Who knows? The layers of disinformation are very deep indeed. Read the whole thing.

And it’s not just re-enactors of the past who are active in this corner of Ukraine. As Cathy Young reveals in this piece in Slate, re-enactors of (so to speak) the future are on the scene there too:

A pro-Western, NATO-backed Ukrainian government faces a stubborn insurgency in the pro-Russian East. Fighting rages around Donetsk, with civilians dying in artillery fire and airstrikes, while Russian troops mass on the Ukrainian border. The latest headlines? No, a two-novel series by Russian-Ukrainian science-fiction writer Fedor Berezin: War 2010: The Ukrainian Front and War 2011: Against NATO.
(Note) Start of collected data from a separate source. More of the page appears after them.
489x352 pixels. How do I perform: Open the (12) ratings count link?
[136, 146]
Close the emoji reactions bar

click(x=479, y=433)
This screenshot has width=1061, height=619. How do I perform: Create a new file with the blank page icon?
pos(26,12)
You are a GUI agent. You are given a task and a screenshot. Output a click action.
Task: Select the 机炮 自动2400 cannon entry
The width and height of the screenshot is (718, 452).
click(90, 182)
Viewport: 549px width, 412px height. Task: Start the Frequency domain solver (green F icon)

In a startling plot twist, Berezin, a 54-year-old former Soviet Army officer and Donetsk native, is now living inside a real-life version of his own story: He is deputy defense minister of the embattled “Donetsk People’s Republic.” And this is just one of many bizarre overlaps between fantasy and reality in the current conflict in Eastern Ukraine—a convergence that prompted one Russian commentator, novelist Dmitry Bykov, to dub this conflict “the writers’ war.”
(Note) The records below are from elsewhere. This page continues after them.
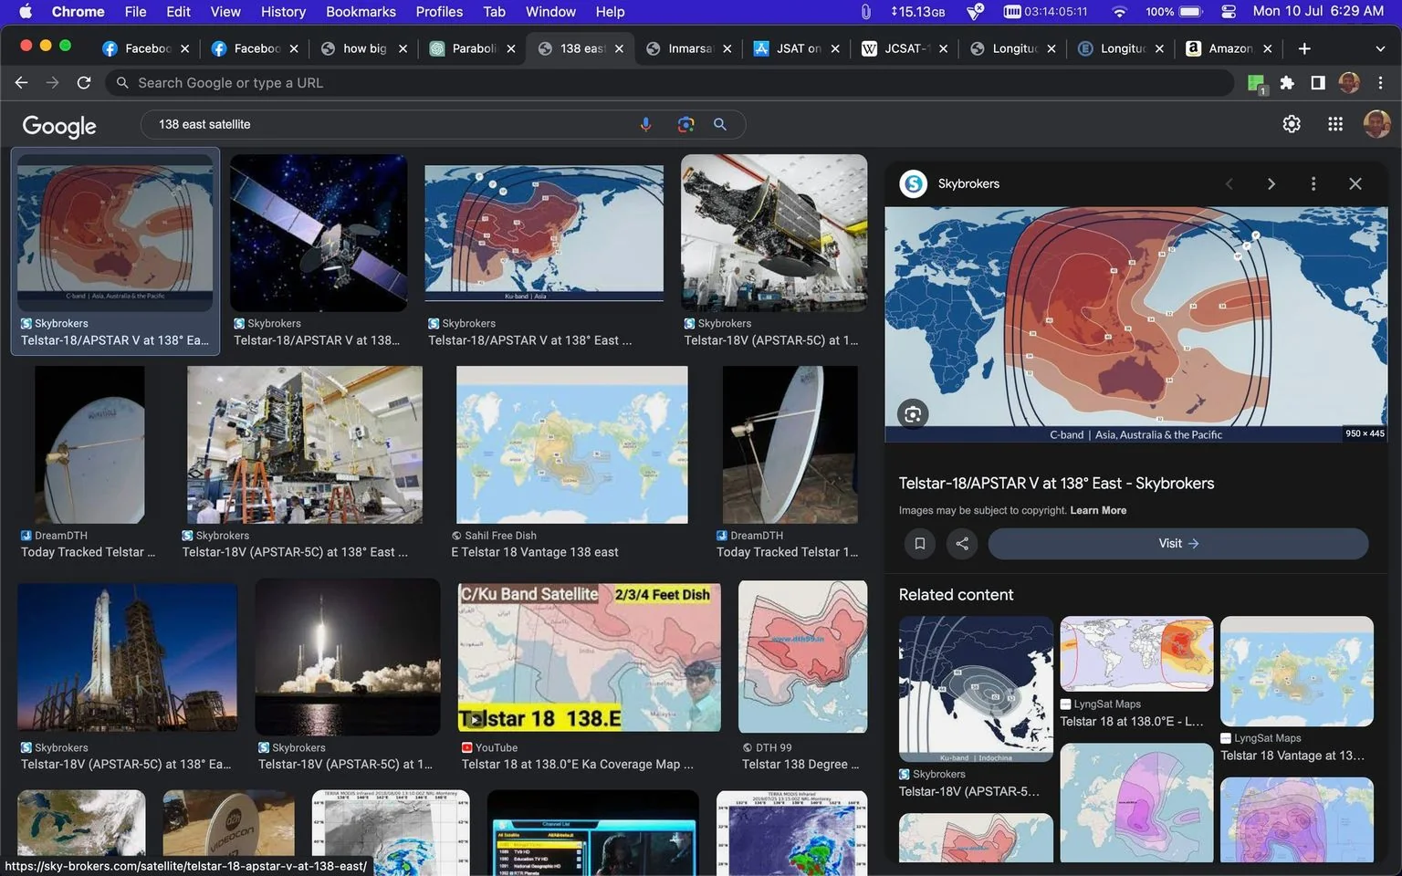Viewport: 1402px width, 876px height.
Task: Start voice search with microphone icon
Action: pos(645,124)
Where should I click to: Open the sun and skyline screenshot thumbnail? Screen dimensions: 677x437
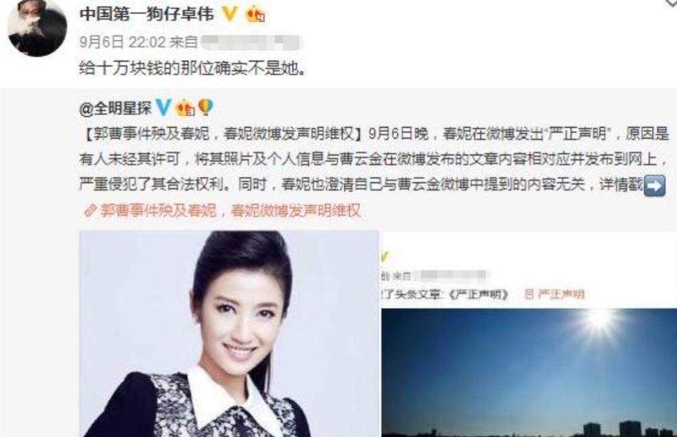[x=529, y=373]
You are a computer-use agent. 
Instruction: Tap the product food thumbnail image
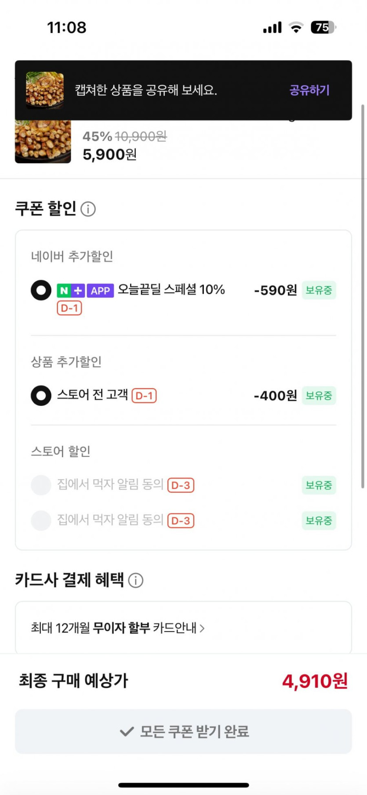pos(43,141)
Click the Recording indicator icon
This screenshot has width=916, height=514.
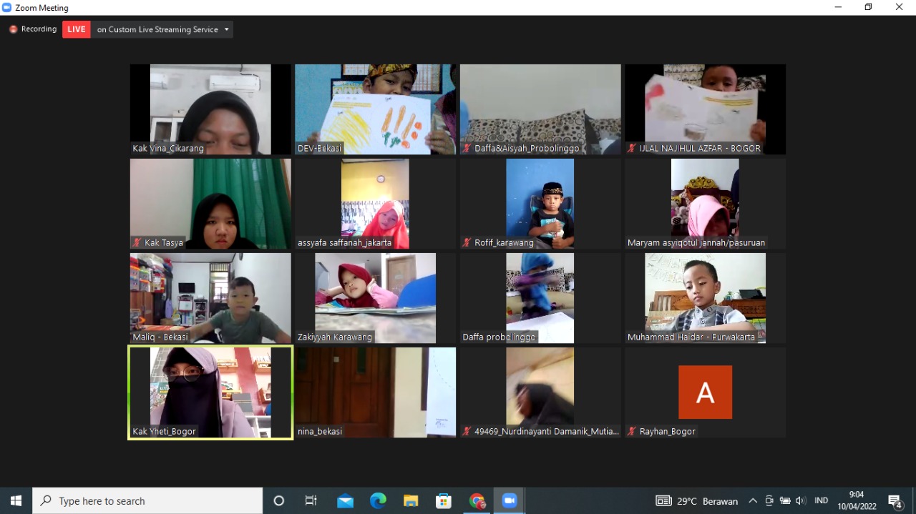(13, 29)
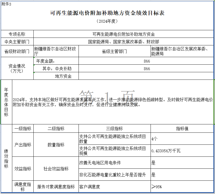Viewport: 215px width, 194px height.
Task: Click the empty value cell beside 地方资金
Action: tap(147, 76)
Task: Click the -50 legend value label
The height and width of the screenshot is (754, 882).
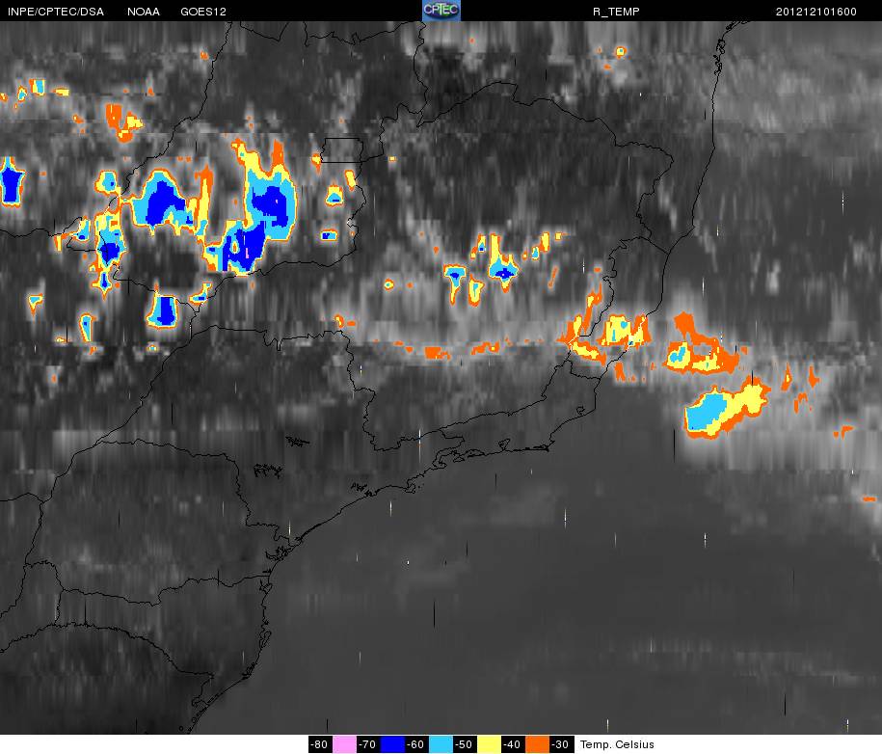Action: click(465, 743)
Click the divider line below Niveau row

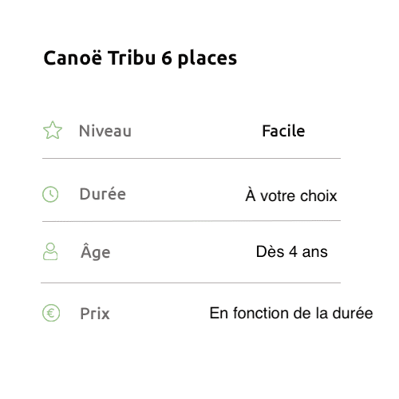point(192,158)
As Cathy Young explains, Berezin was not alone in writing novels “in which Ukraine becomes a battleground in a larger East-West confrontation”.

There’s this, for example:

The Age of the Stillborn by Gleb Bobrov, who like Berezin is an ethnic Russian from Eastern Ukraine (Luhansk) and an Afghanistan war veteran. The apocalyptic novel, set in a near future in which a brutal Kiev regime seeks to quash rebellion in the East with NATO help, was first published online in 2006 and became a hit on the Russian Internet before going to print in 2007.

And:

The stream of Russo-Ukrainian war literature published in Russia at the end of the 2000s—both speculative fiction and conspiracy-theory nonfiction—alarmed Ukrainian politician Arsen Avakov, then governor of the Kharkiv region and now Ukraine’s minister of internal affairs. In an emotional March 2009 post on the Ukrainska Pravda website titled, “Do the Russians want war?” Avakov suggested that the books were part of a deliberate Kremlin strategy to build up popular support for war against Ukraine by playing to Soviet nostalgia among older readers and ignorance among younger ones.

If I’d read that theory a year or two back I would thought that I’d wandered into tinfoil shapka territory. And probably I would have been right. But the Kremlin’s manipulation of Russian media — so evident in recent months — has been such that Avakov’s thesis now seems a little less incredible than once might have been the case. That said, it’s probably better to see books of the type that Young describes as a spontaneous response to the psychological, political and emotional gap that the collapse of the USSR left behind in Russia and at least part of Ukraine, the gap that men like Strelkov are now just the latest to try to fill.